This will add the styles inline with the component. You can also add the styles dynamically by chaining the CSS to the front matter as shown below.

Now we can create our 11ty file in the src folder. Before we can add the component we have to import the macro.

<!DOCTYPE html>
{%- from "components/card.njk" import component -%}
{{ component('card', {
imageUrl: '',
text: 'About the content of the card to help promote your website.',
link: '#'
}) }}


And that's it, we have a full fledged component that can be manage from one place and has dynamic content.

To continue building a site from here we would pass through the .css in the .eleventy.js file, then link it to a base.njk file and chain it to the post front matter.

I have a Build a blog with 11ty series that covers this process.

bonus*Chaining CSS to front matter

A more efficient way to include the CSS for the component is to make a component-card.css file in the _includes folder.
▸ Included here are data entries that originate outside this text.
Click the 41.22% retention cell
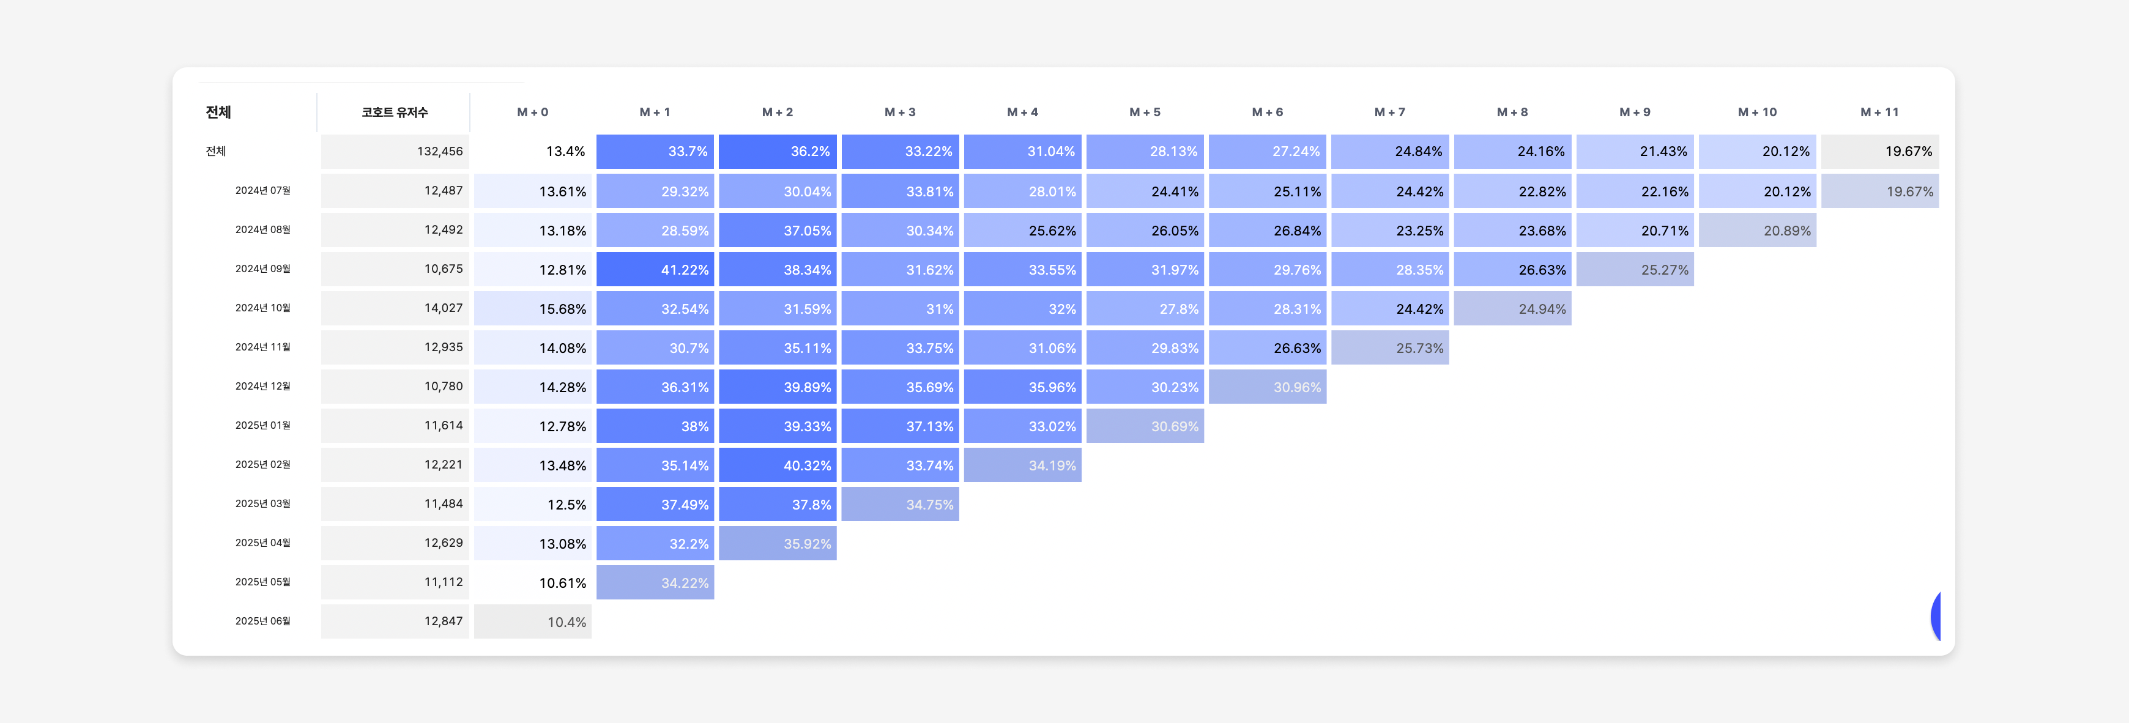This screenshot has height=723, width=2129. click(x=655, y=269)
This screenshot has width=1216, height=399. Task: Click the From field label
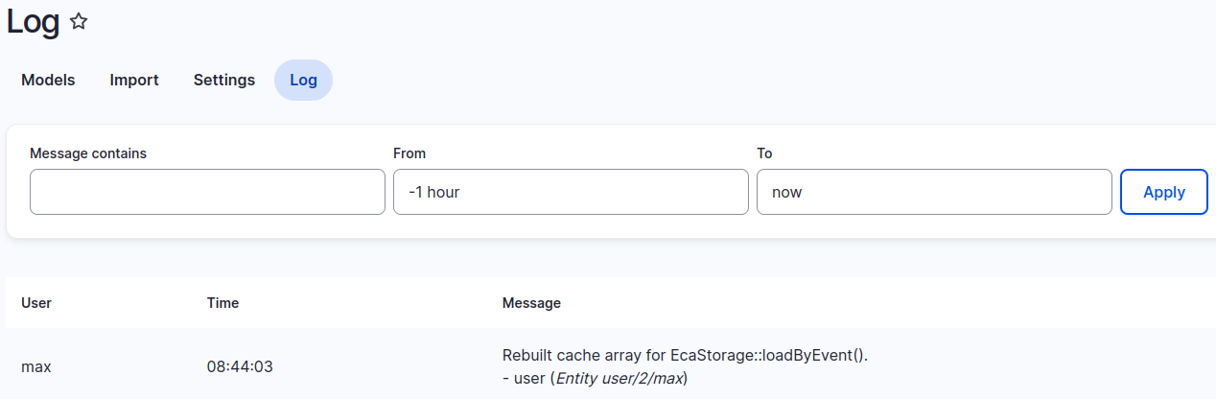[409, 153]
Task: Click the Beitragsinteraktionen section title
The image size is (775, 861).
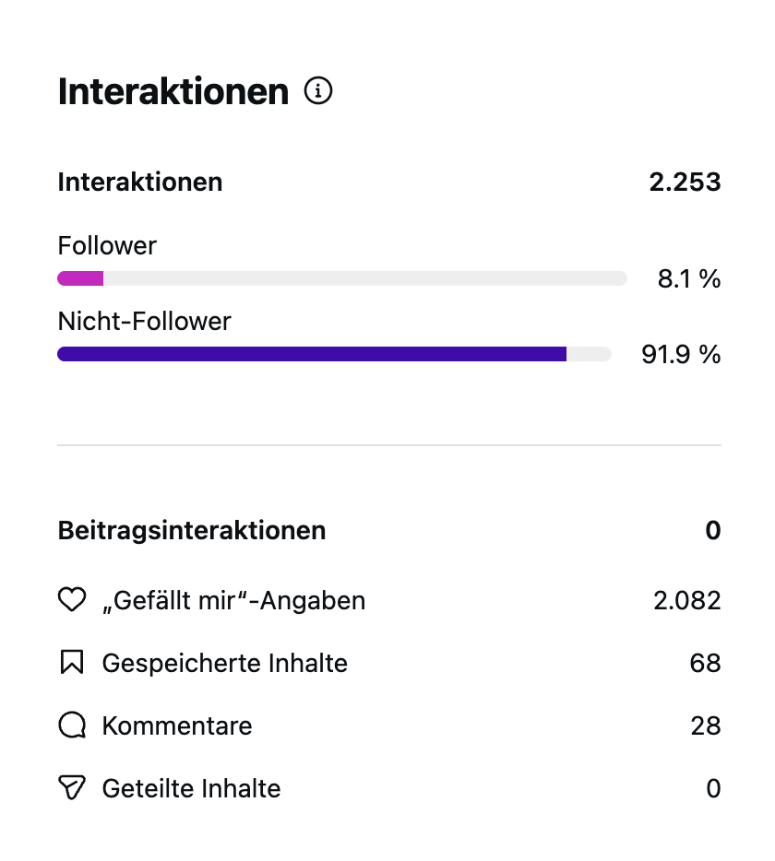Action: coord(191,530)
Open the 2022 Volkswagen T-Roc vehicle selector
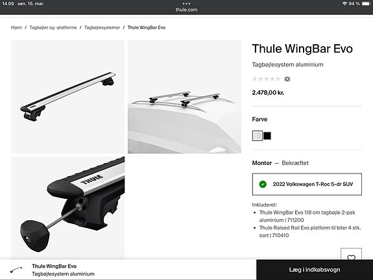 pyautogui.click(x=307, y=185)
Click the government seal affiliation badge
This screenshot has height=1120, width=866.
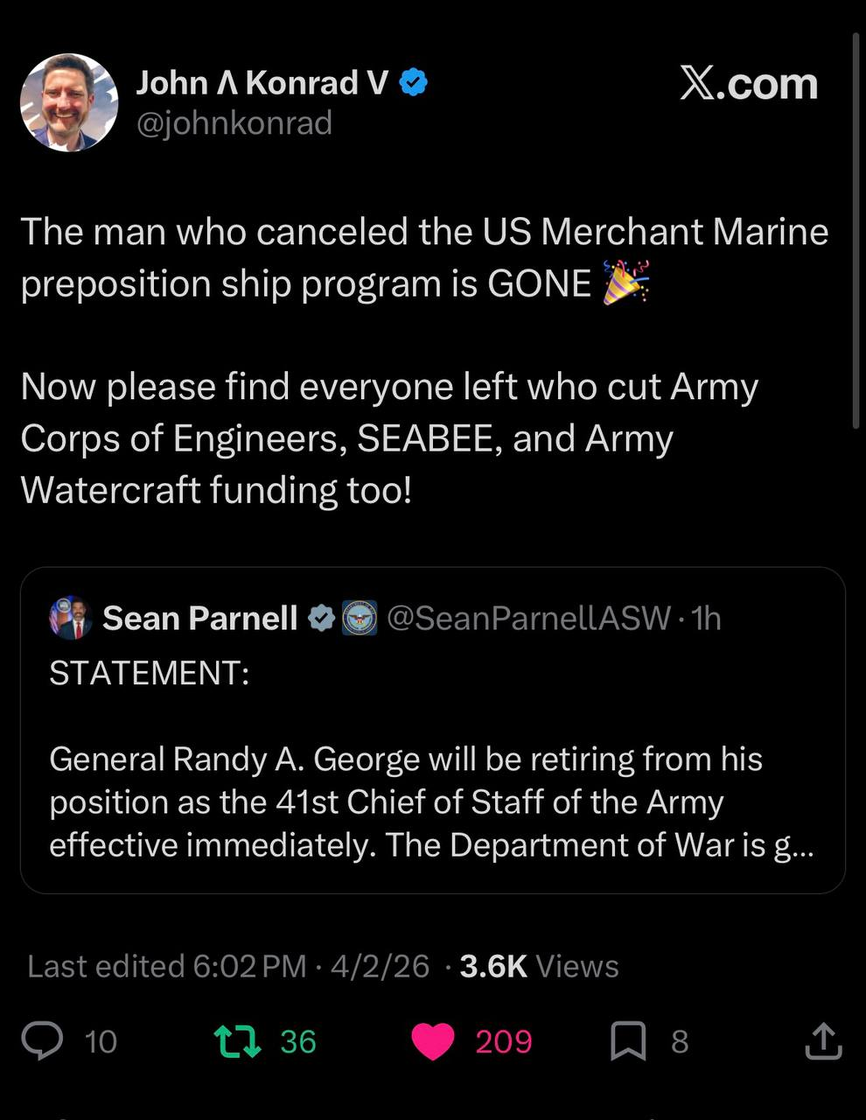coord(359,619)
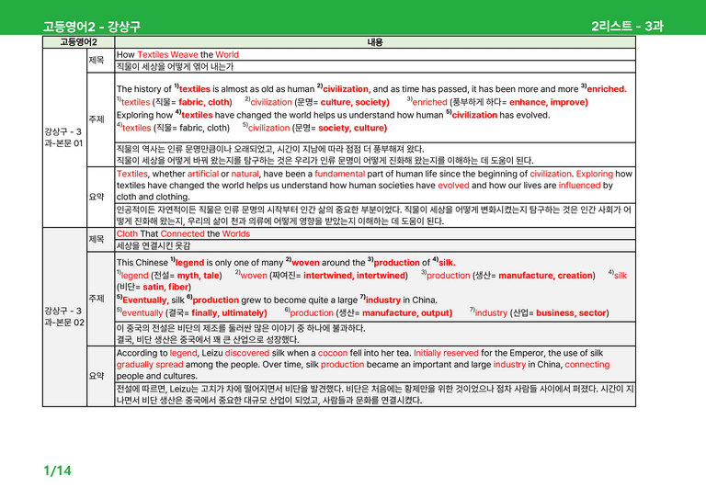
Task: Select the first 주제 label cell
Action: click(100, 119)
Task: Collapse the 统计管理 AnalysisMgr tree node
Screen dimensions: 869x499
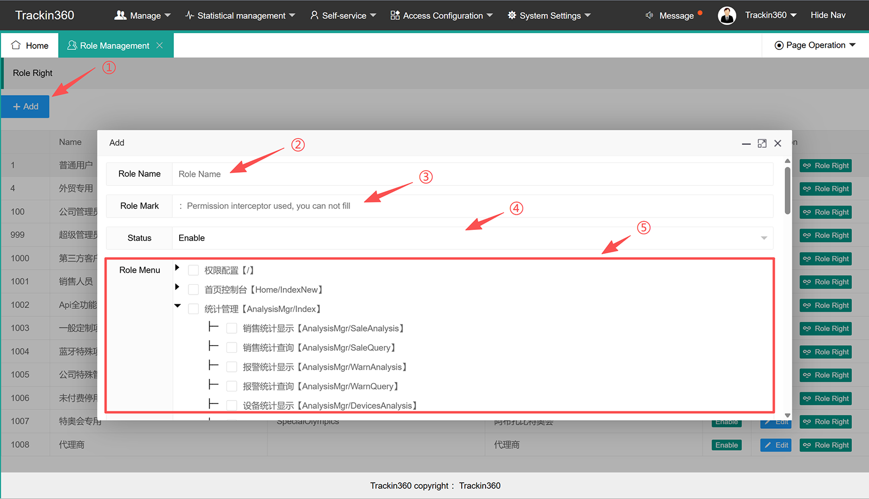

Then in a base.njk file create an if statement to check if the page front matter exists.

{% if (componentCard) %}{% include "component-card.css" %}{% endif %}

In the .html or .md file front matter add the variable componentCard. I like to add the on tag just as a helpful indicator, but it is not needed.

componentCard: on

I also use this method for setting up different page layout options kind of like templates.


At the moment, I am not seeing an option to add specific CSS or JS to the component but will be keeping an eye out for this. That's ok, I prefer to manage my CSS and JS through the _includes folder and front matter anyway.

For me this is a great-simple way to build components in Eleventy. These reusable nuggets are awesome!